Mais le processus de rupture de masse avec le Parti socialiste suite à l’adoption de la loi travail par la méthode du 49-3 et la crise de la droite notamment autour de l’affaire Fillon, qui s’ajoutaient aux craintes par rapport à un Front national frôlant les 30 % dans les sondages, auront fini par lui donner raison sur le plan électoral.

Au terme d’élections particulièrement convulsives, il aura, à l’image d’autres à l’échelle internationale, réussi à s’imposer dans les brèches ouvertes par des institutions – et des partis institutionnels – en crise et générant une profonde désaffection chez les travailleurEs et, plus généralement, dans les classes populaires. Non pas comme une réelle alternative suscitant de l’enthousiasme mais plutôt en tant que candidat « par défaut ».

Une élection par défaut qui ne résout pas la crise politique

Le rejet du FN et la campagne des autres partis du régime pour le « barrage républicain » en votant Macron au second tour n’auront pas suffi à mobiliser l’électorat : record de votes blancs et nuls et très fort taux d’abstention pour une échéance de ce type, qui a atteint 34 % chez les 18-24 ans, 32 % chez les ouvrierEs et 30 % chez les employéEs.
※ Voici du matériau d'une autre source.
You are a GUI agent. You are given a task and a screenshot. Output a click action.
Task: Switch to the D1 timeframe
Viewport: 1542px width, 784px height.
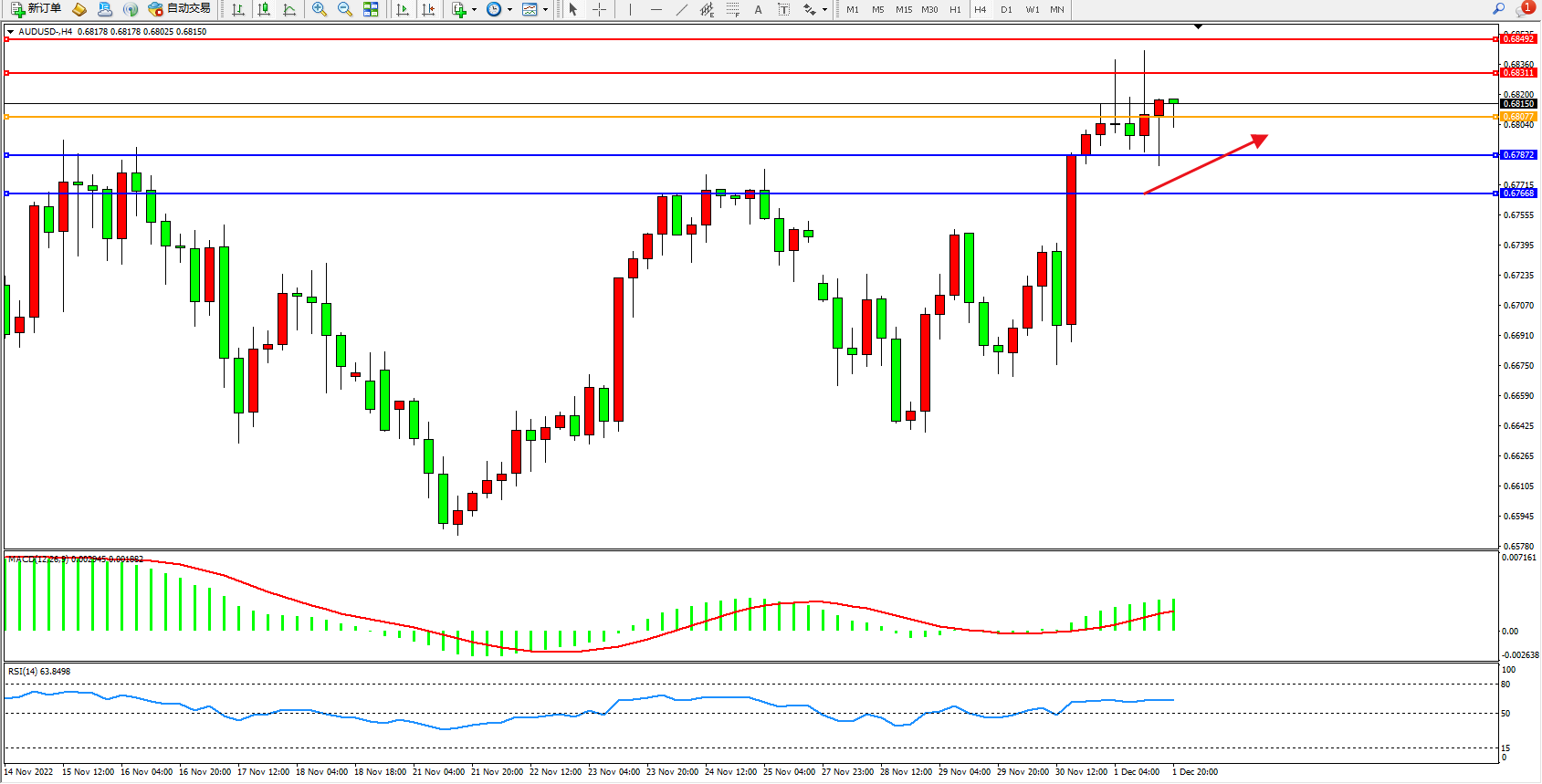point(1006,9)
Ce faible score du vainqueur de l’élection reflète une hostilité bien réelle au sein du monde du travail, dont a témoigné le succès relatif de la journée d’action du 12 septembre, fait rare dans une période qui aurait dû être celle de l’état de grâce, même si l’absence de stratégie de la part des directions syndicales a conduit le mouvement à une défaite sur les ordonnances.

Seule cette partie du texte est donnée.